Lanet olsun! Şiddetli ve çok can yakan koronavirüs salgını sürecindeki bir Ramazan ayı ve bayramın öngünlerinde, cami provokasyonlarının tetikçilerine lanet olsun! Yalnız ve hoş ülkemizin en çok huzura ihtiyaç duyduğu günlerde, her şeye rağmen bayramını huzurla geçirmeye hazırlandığı bugünlerde kaosa kapı açmak isteyenlere lanet olsun!
VATANDAŞLIK TEMEL GELİRİNİ ÇIKARIN SIKINTI KALMAZ
Bir iki notum da hükümete… Yardıma ihtiyacı olan fakir ve çaresiz yurttaşlara bırakın merkezi idare de lokal idare de yardım etsin; bunun ne ziyanı var İlah aşkına?

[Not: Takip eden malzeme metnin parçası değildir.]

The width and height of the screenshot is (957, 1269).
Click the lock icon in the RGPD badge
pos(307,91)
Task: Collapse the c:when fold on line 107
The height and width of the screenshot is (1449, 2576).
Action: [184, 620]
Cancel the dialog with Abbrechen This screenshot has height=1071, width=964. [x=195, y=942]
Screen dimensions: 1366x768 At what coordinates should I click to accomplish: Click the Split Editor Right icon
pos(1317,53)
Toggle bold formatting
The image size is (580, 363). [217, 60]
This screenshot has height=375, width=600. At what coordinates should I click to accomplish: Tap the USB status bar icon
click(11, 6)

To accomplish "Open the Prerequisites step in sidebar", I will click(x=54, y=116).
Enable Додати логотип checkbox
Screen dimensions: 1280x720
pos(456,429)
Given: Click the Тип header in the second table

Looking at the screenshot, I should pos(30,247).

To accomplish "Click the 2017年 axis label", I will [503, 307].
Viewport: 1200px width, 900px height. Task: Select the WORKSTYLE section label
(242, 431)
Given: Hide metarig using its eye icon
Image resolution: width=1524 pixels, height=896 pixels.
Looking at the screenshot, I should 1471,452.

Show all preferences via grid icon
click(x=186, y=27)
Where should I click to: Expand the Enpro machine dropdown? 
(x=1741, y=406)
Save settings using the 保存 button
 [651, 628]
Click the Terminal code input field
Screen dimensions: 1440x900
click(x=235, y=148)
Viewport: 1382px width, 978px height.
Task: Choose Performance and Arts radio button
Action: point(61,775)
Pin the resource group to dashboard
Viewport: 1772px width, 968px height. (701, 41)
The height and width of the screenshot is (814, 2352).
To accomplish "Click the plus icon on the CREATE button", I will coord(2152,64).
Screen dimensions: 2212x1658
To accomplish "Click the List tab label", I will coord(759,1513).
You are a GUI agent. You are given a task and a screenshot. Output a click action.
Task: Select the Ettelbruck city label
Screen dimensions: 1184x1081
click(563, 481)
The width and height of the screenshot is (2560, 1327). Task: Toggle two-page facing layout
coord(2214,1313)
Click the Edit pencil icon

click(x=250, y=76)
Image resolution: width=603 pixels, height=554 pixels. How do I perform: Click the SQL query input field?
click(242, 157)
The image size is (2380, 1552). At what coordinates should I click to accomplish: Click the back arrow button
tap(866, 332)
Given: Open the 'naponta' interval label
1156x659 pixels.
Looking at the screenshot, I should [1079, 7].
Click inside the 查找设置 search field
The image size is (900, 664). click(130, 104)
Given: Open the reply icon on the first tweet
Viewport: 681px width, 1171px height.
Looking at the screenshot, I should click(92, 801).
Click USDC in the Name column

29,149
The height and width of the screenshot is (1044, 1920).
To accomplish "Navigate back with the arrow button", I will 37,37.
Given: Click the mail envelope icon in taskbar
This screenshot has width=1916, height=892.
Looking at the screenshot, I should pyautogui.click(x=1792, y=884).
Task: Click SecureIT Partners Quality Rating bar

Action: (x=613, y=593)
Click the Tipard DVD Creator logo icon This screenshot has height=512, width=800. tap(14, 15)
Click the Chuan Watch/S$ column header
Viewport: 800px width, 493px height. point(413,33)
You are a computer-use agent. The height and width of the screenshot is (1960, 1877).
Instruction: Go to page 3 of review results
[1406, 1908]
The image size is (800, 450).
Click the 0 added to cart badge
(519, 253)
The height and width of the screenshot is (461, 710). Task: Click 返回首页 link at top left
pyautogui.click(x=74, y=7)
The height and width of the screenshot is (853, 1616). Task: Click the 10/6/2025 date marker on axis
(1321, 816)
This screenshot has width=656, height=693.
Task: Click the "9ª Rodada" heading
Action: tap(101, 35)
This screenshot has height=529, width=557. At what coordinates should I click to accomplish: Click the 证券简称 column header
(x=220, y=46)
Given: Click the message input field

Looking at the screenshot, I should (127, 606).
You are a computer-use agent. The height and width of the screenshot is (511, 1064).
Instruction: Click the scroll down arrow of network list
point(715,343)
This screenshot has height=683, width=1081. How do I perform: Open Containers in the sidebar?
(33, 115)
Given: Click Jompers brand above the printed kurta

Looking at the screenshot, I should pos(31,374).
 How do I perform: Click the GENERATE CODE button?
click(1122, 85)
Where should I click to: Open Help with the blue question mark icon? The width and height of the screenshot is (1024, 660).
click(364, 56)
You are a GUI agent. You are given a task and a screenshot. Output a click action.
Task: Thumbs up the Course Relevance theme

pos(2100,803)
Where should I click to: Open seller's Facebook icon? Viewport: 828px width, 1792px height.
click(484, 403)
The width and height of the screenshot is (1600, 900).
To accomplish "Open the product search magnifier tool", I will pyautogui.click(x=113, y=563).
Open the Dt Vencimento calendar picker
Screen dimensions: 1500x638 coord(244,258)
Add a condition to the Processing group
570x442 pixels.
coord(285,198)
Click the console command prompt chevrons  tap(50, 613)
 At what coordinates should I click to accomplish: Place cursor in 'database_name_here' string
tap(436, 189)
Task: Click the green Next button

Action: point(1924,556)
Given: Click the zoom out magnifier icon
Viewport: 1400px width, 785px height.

E, ziyanı malum; ölçülmüş, Ak Parti’nin genel oyu ortalama yüzde 43 bandındayken toplumsal yardım alan kısımlarda bu oran yüzde 70’leri buluyor. Tek kanaldan vilayetle de olsun istiyorsanız o vakit çıkarın “vatandaşlık temel geliri” yasasını ve birinci adım olarak tüm bireyleri işsiz olan her çekirdek ailede en az bir kişiyi minimum fiyatla tanıştırın! Bakın birinci alkışlayan yazıyı bendeniz kaleme alırım o zaman!
Tabii hükümetin birinci yapması gereken ise İzmir’deki aşağılık provokasyonun fail yahut faillerini acilen ortaya çıkarmak ve yargı önüne çıkarmak.